*** Source records ***
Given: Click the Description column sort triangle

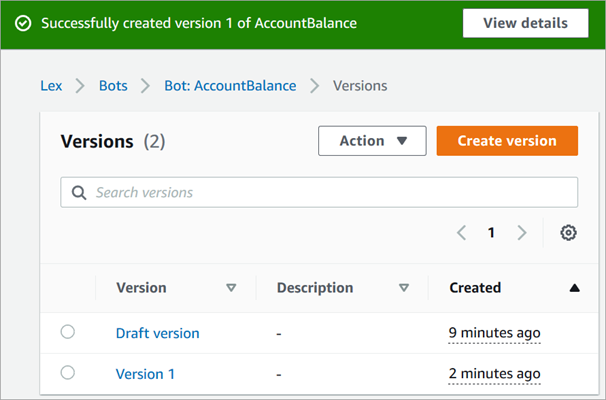Looking at the screenshot, I should (x=404, y=288).
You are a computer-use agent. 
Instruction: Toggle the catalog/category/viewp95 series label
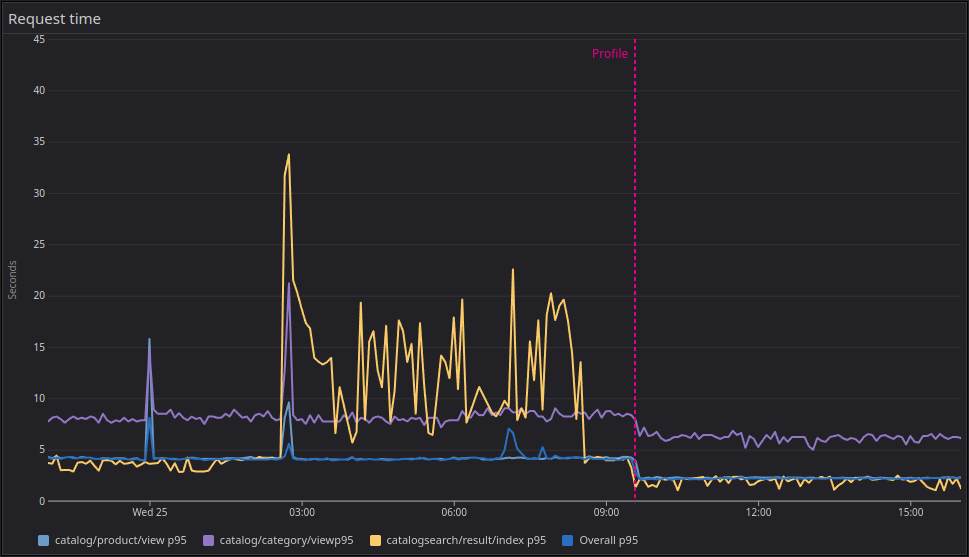point(287,540)
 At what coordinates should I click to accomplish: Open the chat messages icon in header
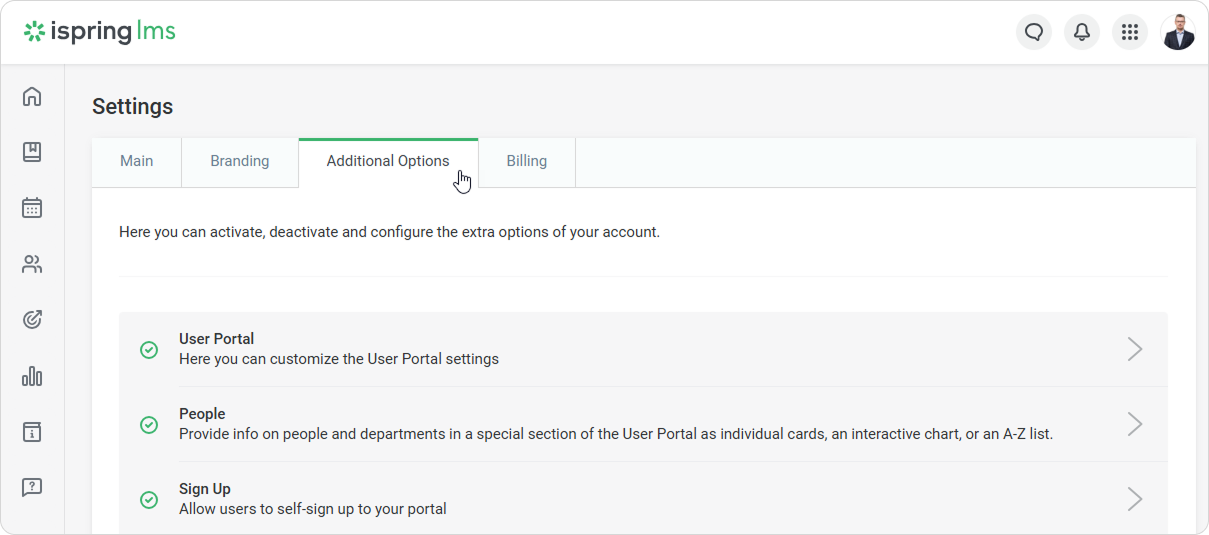(1034, 32)

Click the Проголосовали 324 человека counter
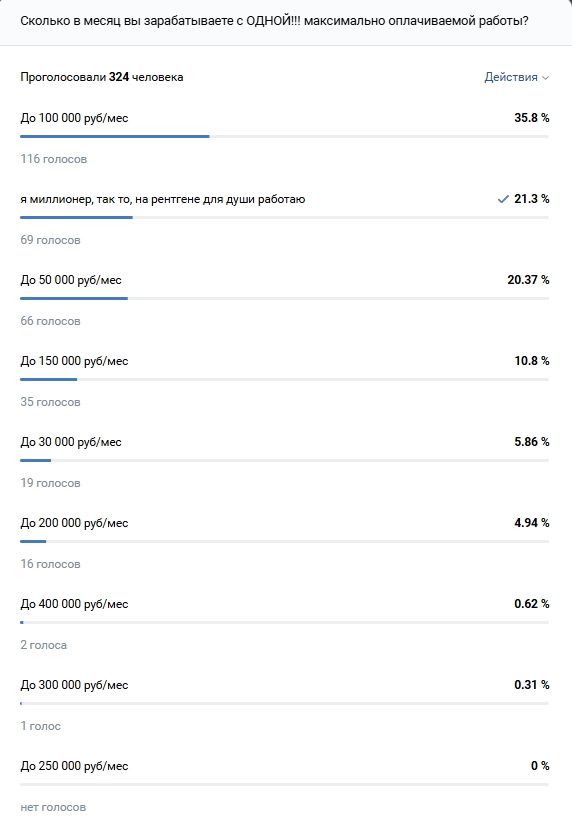[x=102, y=77]
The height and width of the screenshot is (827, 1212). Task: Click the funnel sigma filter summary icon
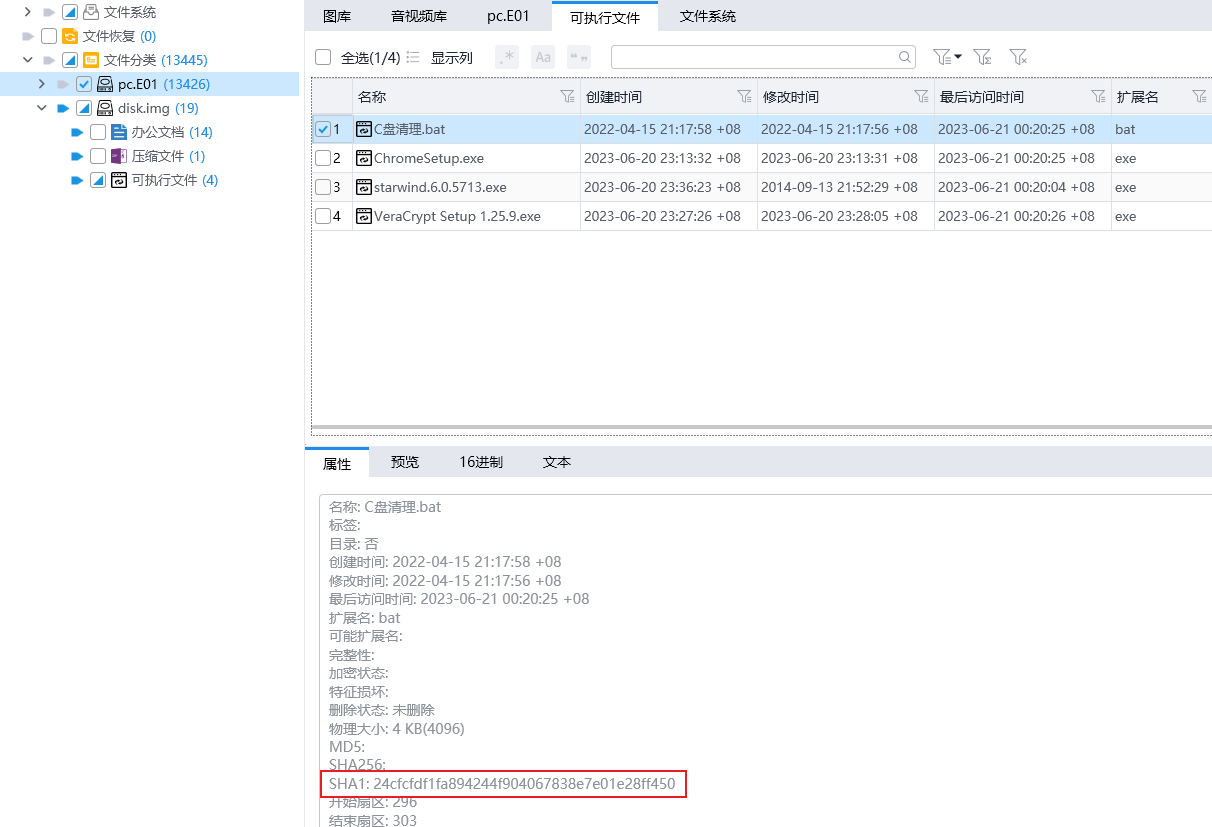pos(982,57)
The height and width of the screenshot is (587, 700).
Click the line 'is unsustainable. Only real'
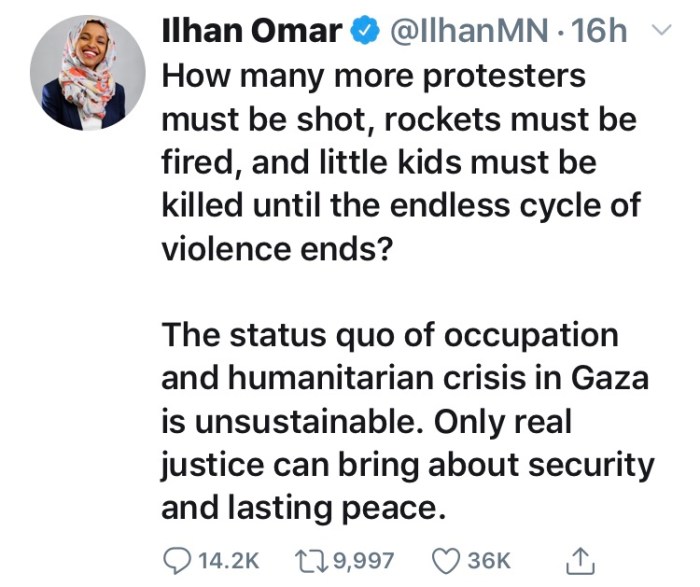(366, 420)
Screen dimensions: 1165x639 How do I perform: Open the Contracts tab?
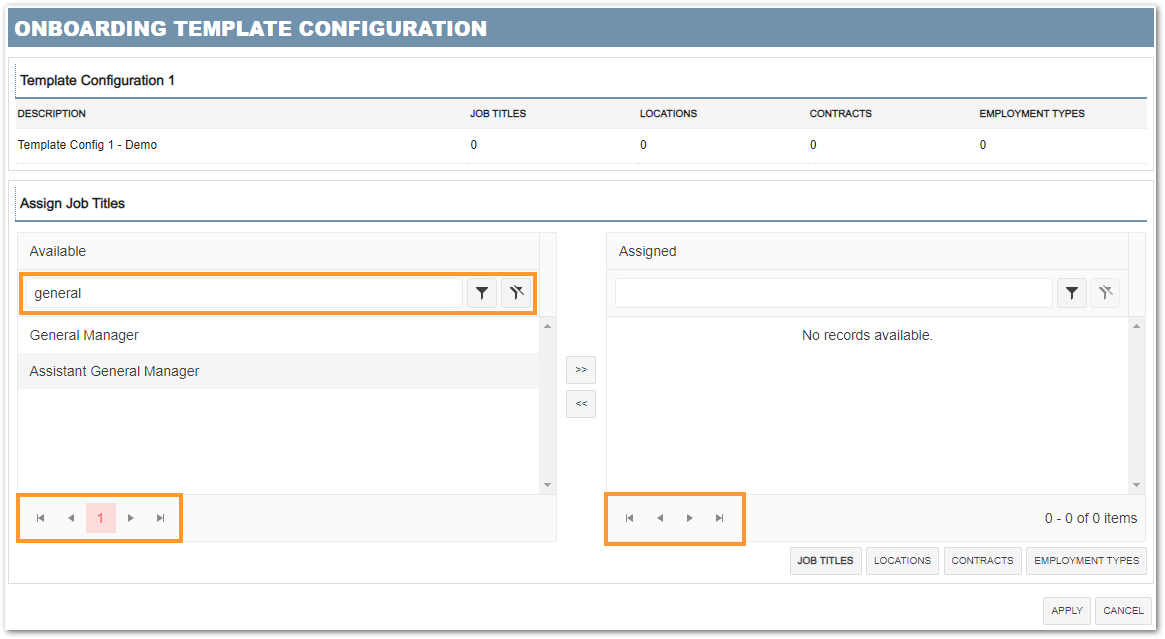[x=982, y=561]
*** End of Source records ***
• **Work request**
Print, please, exactly the lines from the one holding "Screen dimensions: 1165x639" through the final line of the data, both included, while leaving out each picture.

• **Answer for this exercise**
Screen dimensions: 1165x639 How do I perform: Open the Contracts tab?
[x=982, y=561]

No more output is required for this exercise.